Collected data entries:
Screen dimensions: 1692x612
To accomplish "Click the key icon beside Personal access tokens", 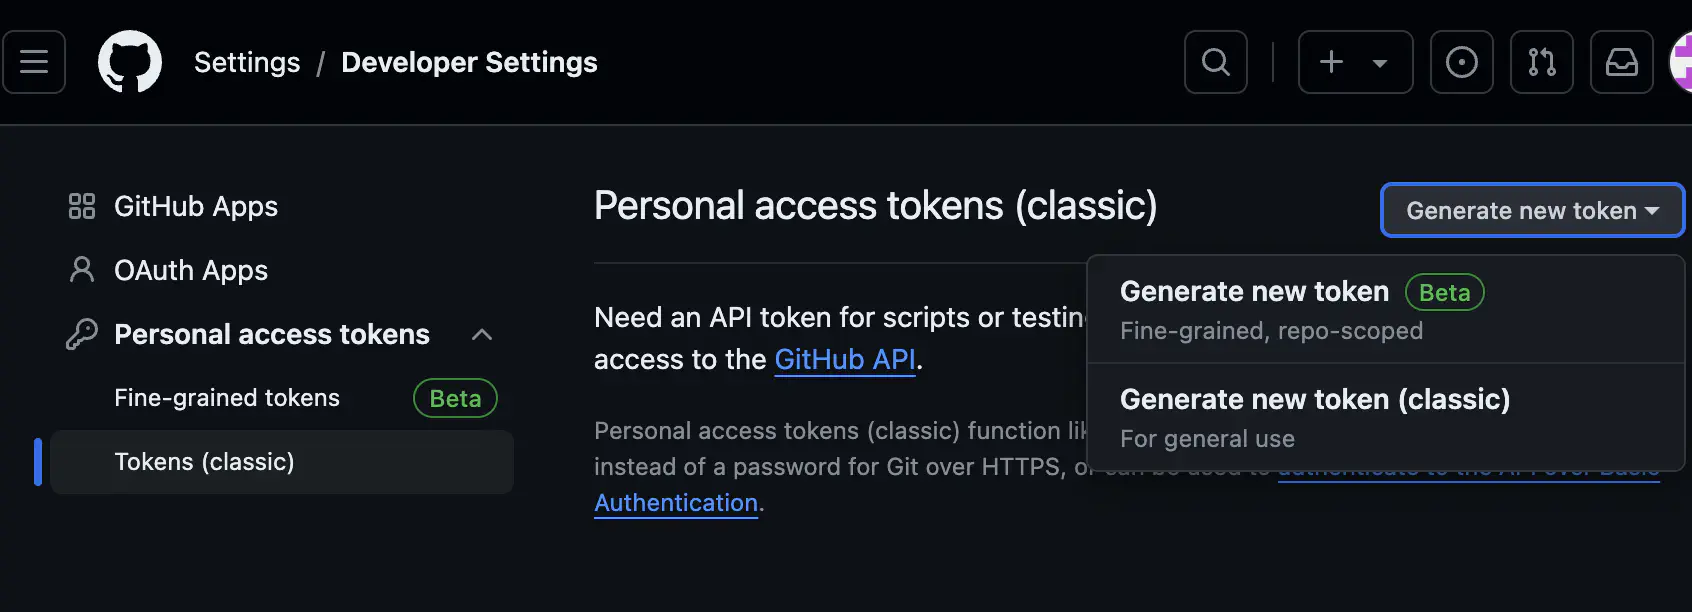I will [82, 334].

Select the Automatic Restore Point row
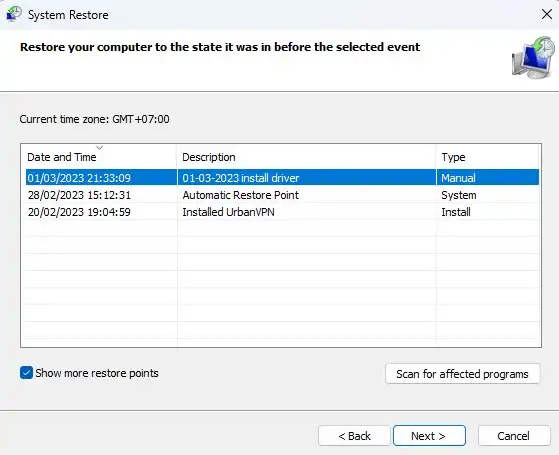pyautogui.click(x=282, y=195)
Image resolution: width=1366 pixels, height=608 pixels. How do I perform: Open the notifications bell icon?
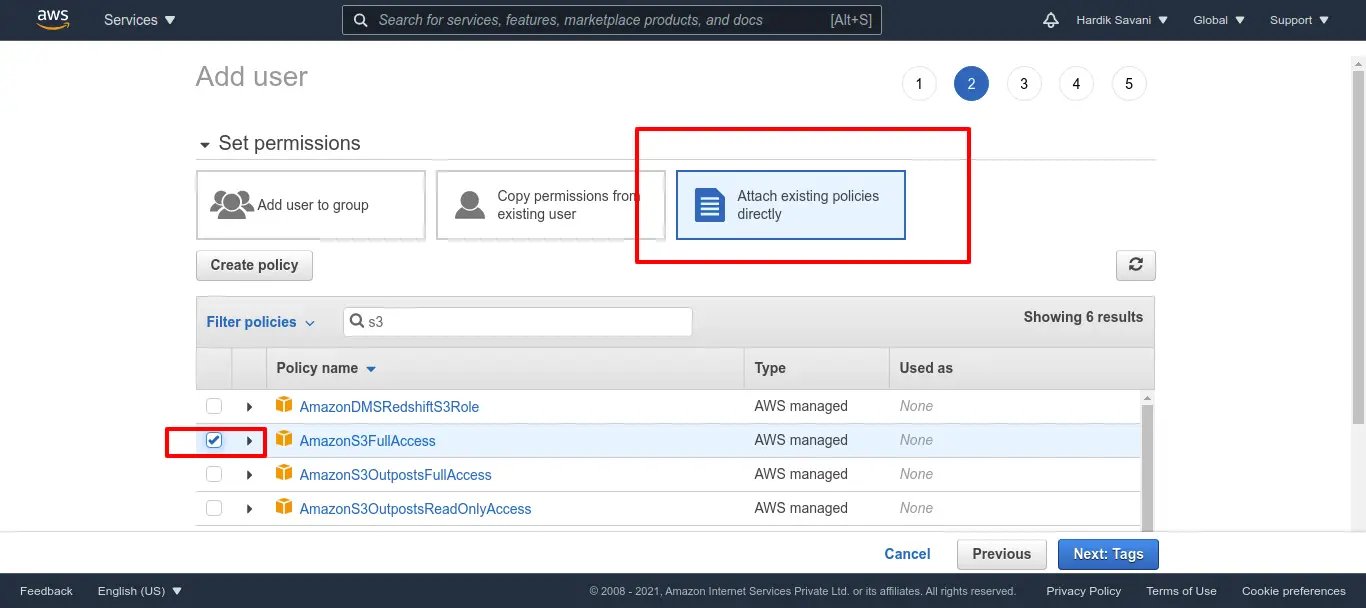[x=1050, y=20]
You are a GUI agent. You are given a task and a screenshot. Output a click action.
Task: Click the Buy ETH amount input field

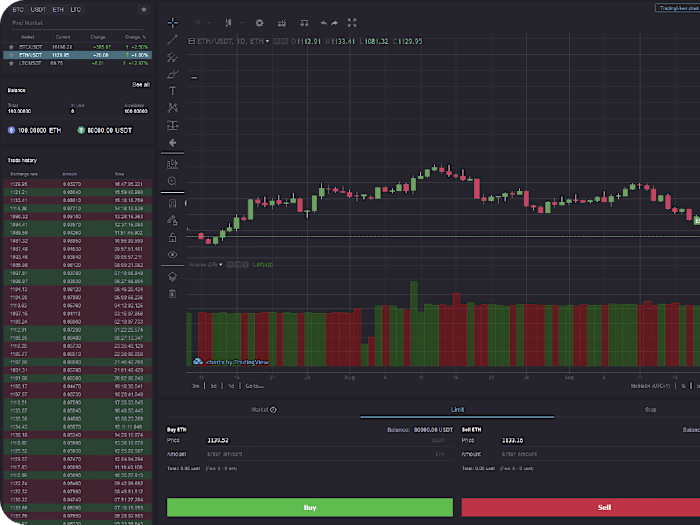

ASSIGNMENT
Leave out the pictures, and please output only the lines from the line that contains "Image resolution: width=1366" through the end of the data, both ends included.

TASK RESPONSE
Image resolution: width=1366 pixels, height=608 pixels. How do I perform: Open the notifications bell icon?
[x=1050, y=20]
You are a GUI agent. You are given a task and a screenshot. Output a click action.
Task: Click the Buy ETH amount input field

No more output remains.